Each entry, in full: copy it out exactly.

╭──

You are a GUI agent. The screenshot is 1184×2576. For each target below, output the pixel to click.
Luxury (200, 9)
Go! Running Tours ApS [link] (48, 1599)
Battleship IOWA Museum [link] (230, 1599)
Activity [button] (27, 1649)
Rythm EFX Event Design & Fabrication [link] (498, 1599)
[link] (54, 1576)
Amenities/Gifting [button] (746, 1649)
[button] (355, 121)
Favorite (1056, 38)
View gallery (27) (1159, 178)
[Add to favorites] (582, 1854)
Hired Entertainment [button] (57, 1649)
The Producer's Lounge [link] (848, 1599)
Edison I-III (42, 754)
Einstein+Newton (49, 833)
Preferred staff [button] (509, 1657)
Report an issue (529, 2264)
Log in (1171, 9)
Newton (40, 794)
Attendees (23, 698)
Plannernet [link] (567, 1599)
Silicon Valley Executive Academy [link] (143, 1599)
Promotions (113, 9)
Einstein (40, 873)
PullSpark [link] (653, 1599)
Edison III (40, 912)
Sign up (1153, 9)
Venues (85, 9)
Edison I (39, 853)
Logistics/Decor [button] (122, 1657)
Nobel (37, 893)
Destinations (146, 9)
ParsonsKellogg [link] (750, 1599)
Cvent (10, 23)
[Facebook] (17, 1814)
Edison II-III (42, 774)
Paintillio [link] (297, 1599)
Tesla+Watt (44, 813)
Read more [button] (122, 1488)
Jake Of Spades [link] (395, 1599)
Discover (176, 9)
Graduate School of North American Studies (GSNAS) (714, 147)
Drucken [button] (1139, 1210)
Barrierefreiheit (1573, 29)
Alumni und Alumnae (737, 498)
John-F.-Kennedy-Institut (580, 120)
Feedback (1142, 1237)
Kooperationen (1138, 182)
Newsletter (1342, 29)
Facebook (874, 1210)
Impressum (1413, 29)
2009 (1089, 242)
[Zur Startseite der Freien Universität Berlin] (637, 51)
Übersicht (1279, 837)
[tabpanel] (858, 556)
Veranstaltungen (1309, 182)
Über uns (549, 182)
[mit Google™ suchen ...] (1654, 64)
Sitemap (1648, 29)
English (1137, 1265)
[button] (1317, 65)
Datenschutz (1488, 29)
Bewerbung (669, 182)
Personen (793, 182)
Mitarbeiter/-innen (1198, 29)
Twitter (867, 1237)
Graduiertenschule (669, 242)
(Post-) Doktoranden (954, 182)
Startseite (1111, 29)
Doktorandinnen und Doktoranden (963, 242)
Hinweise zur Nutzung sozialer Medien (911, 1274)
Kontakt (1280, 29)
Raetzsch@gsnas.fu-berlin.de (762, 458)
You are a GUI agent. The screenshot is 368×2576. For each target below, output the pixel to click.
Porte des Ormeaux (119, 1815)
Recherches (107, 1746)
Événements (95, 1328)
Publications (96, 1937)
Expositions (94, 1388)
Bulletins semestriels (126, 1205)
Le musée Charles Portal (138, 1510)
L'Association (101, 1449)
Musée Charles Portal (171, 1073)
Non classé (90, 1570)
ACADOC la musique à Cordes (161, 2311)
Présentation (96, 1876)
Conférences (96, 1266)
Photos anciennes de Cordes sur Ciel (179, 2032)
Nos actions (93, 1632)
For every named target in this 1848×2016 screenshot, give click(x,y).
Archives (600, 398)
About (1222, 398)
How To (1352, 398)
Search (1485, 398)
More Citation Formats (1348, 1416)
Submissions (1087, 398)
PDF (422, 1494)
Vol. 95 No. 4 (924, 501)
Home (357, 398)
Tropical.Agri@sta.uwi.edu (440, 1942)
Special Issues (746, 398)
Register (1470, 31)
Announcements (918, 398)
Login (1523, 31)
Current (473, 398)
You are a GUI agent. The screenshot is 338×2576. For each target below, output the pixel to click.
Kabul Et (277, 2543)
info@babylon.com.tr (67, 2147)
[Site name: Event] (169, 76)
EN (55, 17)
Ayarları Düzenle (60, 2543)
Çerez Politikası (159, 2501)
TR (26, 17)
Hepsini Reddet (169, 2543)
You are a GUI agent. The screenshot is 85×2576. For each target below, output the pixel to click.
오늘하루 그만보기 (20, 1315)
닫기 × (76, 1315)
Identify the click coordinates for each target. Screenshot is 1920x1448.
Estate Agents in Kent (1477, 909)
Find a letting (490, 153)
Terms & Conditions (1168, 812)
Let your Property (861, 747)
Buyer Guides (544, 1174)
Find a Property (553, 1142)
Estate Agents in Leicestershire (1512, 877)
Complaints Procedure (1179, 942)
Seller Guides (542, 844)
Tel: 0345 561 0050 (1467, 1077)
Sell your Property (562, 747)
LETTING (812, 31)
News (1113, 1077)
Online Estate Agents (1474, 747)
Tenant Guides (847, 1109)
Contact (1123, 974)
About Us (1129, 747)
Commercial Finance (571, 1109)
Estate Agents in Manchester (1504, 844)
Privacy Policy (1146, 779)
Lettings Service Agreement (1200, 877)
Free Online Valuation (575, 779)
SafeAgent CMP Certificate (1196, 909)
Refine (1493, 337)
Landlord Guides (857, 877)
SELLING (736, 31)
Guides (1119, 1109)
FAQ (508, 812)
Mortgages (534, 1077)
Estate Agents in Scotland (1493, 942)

╰──

• Exercise result
You are a GUI agent. The screenshot is 1184×2576. For each target below, output the pixel to click.
Luxury (200, 9)
Go! Running Tours ApS [link] (48, 1599)
Battleship IOWA Museum [link] (230, 1599)
Activity [button] (27, 1649)
Rythm EFX Event Design & Fabrication [link] (498, 1599)
[link] (54, 1576)
Amenities/Gifting [button] (746, 1649)
[button] (355, 121)
Favorite (1056, 38)
View gallery (27) (1159, 178)
[Add to favorites] (582, 1854)
Hired Entertainment [button] (57, 1649)
The Producer's Lounge [link] (848, 1599)
Edison I-III (42, 754)
Einstein+Newton (49, 833)
Preferred staff [button] (509, 1657)
Report an issue (529, 2264)
Log in (1171, 9)
Newton (40, 794)
Attendees (23, 698)
Plannernet [link] (567, 1599)
Silicon Valley Executive Academy [link] (143, 1599)
Promotions (113, 9)
Einstein (40, 873)
PullSpark [link] (653, 1599)
Edison III (40, 912)
Sign up (1153, 9)
Venues (85, 9)
Edison I (39, 853)
Logistics/Decor [button] (122, 1657)
Nobel (37, 893)
Destinations (146, 9)
ParsonsKellogg [link] (750, 1599)
Cvent (10, 23)
[Facebook] (17, 1814)
Edison II-III (42, 774)
Paintillio [link] (297, 1599)
Tesla+Watt (44, 813)
Read more [button] (122, 1488)
Jake Of Spades [link] (395, 1599)
Discover (176, 9)
Graduate School of North American Studies (GSNAS) (714, 147)
Drucken [button] (1139, 1210)
Barrierefreiheit (1573, 29)
Alumni und Alumnae (737, 498)
John-F.-Kennedy-Institut (580, 120)
Feedback (1142, 1237)
Kooperationen (1138, 182)
Newsletter (1342, 29)
Facebook (874, 1210)
Impressum (1413, 29)
2009 (1089, 242)
[Zur Startseite der Freien Universität Berlin] (637, 51)
Übersicht (1279, 837)
[tabpanel] (858, 556)
Veranstaltungen (1309, 182)
Über uns (549, 182)
[mit Google™ suchen ...] (1654, 64)
Sitemap (1648, 29)
English (1137, 1265)
[button] (1317, 65)
Datenschutz (1488, 29)
Bewerbung (669, 182)
Personen (793, 182)
Mitarbeiter/-innen (1198, 29)
Twitter (867, 1237)
Graduiertenschule (669, 242)
(Post-) Doktoranden (954, 182)
Startseite (1111, 29)
Doktorandinnen und Doktoranden (963, 242)
Hinweise zur Nutzung sozialer Medien (911, 1274)
Kontakt (1280, 29)
Raetzsch@gsnas.fu-berlin.de (762, 458)
You are a GUI agent. The screenshot is 368×2576. For each target below, output the pixel to click.
Porte des Ormeaux (119, 1815)
Recherches (107, 1746)
Événements (95, 1328)
Publications (96, 1937)
Expositions (94, 1388)
Bulletins semestriels (126, 1205)
Le musée Charles Portal (138, 1510)
L'Association (101, 1449)
Musée Charles Portal (171, 1073)
Non classé (90, 1570)
ACADOC la musique à Cordes (161, 2311)
Présentation (96, 1876)
Conférences (96, 1266)
Photos anciennes de Cordes sur Ciel (179, 2032)
Nos actions (93, 1632)
For every named target in this 1848×2016 screenshot, give click(x,y).
Archives (600, 398)
About (1222, 398)
How To (1352, 398)
Search (1485, 398)
More Citation Formats (1348, 1416)
Submissions (1087, 398)
PDF (422, 1494)
Vol. 95 No. 4 (924, 501)
Home (357, 398)
Tropical.Agri@sta.uwi.edu (440, 1942)
Special Issues (746, 398)
Register (1470, 31)
Announcements (918, 398)
Login (1523, 31)
Current (473, 398)
You are a GUI agent. The screenshot is 338×2576. For each target below, output the pixel to click.
Kabul Et (277, 2543)
info@babylon.com.tr (67, 2147)
[Site name: Event] (169, 76)
EN (55, 17)
Ayarları Düzenle (60, 2543)
Çerez Politikası (159, 2501)
TR (26, 17)
Hepsini Reddet (169, 2543)
You are a GUI agent. The screenshot is 85×2576. For each target below, output the pixel to click.
오늘하루 그만보기 (20, 1315)
닫기 × (76, 1315)
Identify the click coordinates for each target. Screenshot is 1920x1448.
Estate Agents in Kent (1477, 909)
Find a letting (490, 153)
Terms & Conditions (1168, 812)
Let your Property (861, 747)
Buyer Guides (544, 1174)
Find a Property (553, 1142)
Estate Agents in Leicestershire (1512, 877)
Complaints Procedure (1179, 942)
Seller Guides (542, 844)
Tel: 0345 561 0050 (1467, 1077)
Sell your Property (562, 747)
LETTING (812, 31)
News (1113, 1077)
Online Estate Agents (1474, 747)
Tenant Guides (847, 1109)
Contact (1123, 974)
About Us (1129, 747)
Commercial Finance (571, 1109)
Estate Agents in Manchester (1504, 844)
Privacy Policy (1146, 779)
Lettings Service Agreement (1200, 877)
Free Online Valuation (575, 779)
SafeAgent CMP Certificate (1196, 909)
Refine (1493, 337)
Landlord Guides (857, 877)
SELLING (736, 31)
Guides (1119, 1109)
FAQ (508, 812)
Mortgages (534, 1077)
Estate Agents in Scotland (1493, 942)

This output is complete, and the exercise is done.